The RACI Acronym stands for:

  • Responsible - The individual responsible to complete an activity.
  • Accountable - The person who is ultimately answerable for the activity, and has the final authority.
  • Consulted - The person (often subject matter expert) who needs to be consulted before any action, and has to provide input to the activity.
  • Informed - The individual(s) who needs to be informed after a decision has been made, for them to take action as a result of the outcome.

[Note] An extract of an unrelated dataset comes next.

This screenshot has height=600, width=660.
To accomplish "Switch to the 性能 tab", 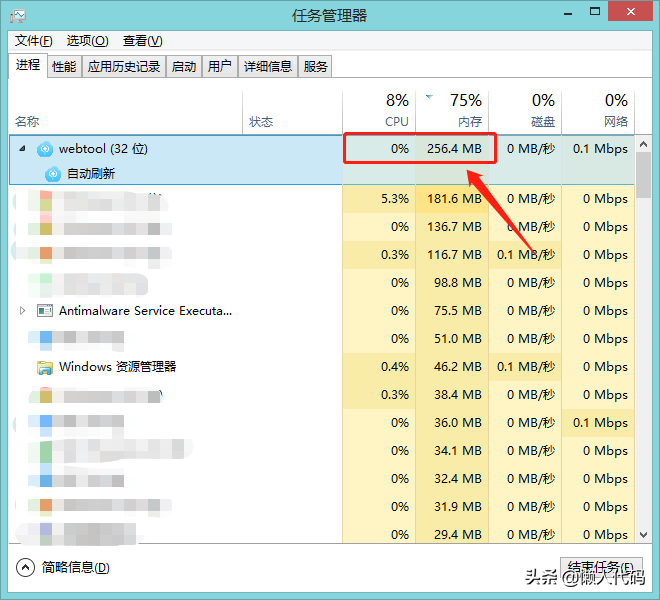I will click(x=64, y=66).
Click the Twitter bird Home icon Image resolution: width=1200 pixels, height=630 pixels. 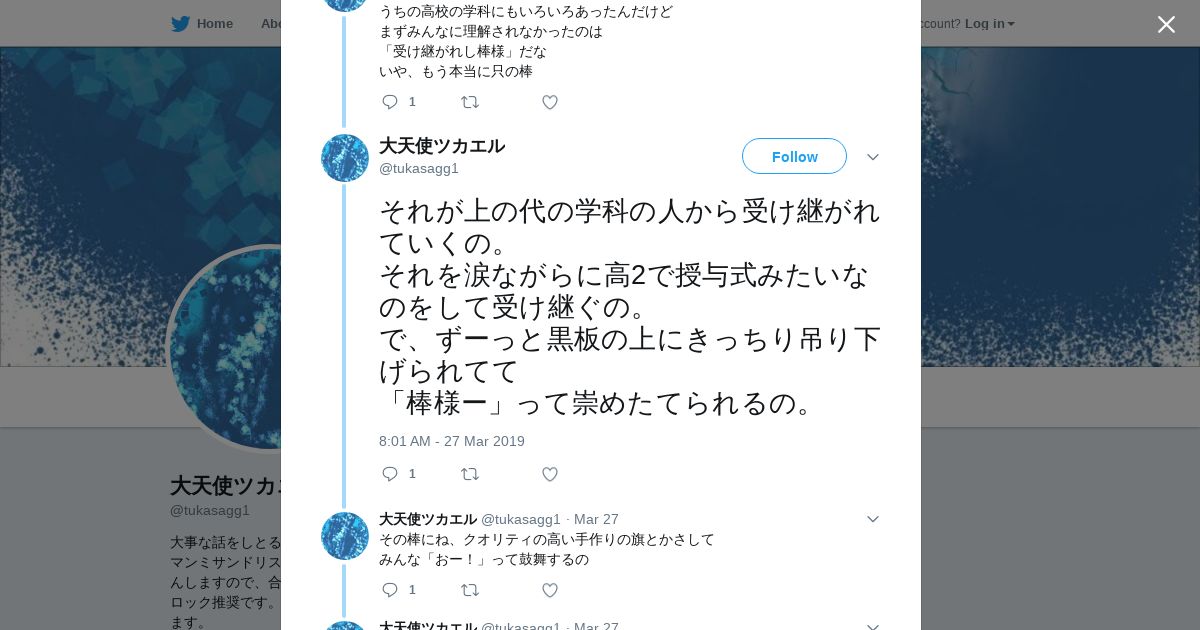[180, 23]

The RACI matrix ensures that accountability lies with the person who can be really held accountable for a specific task and resolves the doubts and differences in cross-functional environments. The matrix enables managers from different organizational levels to hold systematic discussions about critical activities and actions.

 

Applications of RACI Charting

RACI charting and analysis is useful in numerous ways and has many applications. These include:

  • Assesses workload, quickly identify overburdened versus underutilized departments or individuals.
  • Ensures that all the key functions and processes are accounted for. RACI charting helps track fault(s) in a substandard process.
  • Assists in orientation of new employees to let them understand their roles and responsibilities easily.
  • Allows redistribution of work between groups and individuals.
  • Aids in project management, provides flexibility in matrix structures, appropriately balancing between line and project accountabilities.
  • Affords a medium for debate and interdepartmental conflict resolution.
  • Documents the current roles and responsibilities (the status quo).
  • Prevents confusion among the team members regarding their responsibilities.
  • Curbs negativity from creeping in teams owing to issues like blaming others for not accomplishing a task.

RACI Matrix Development

RACI matrix or chart development involves the following steps:

  • First off, identify all project tasks, starting with the description of high impact activities, and documenting them horizontally over the RACI matrix clearly.
  • List down all the stakeholders or roles on the top of the chart, on the right side.
  • Assign responsibilities against each task, in appropriate RACI codes.
  • Gather input and modify the chart based on feedback from all stakeholders.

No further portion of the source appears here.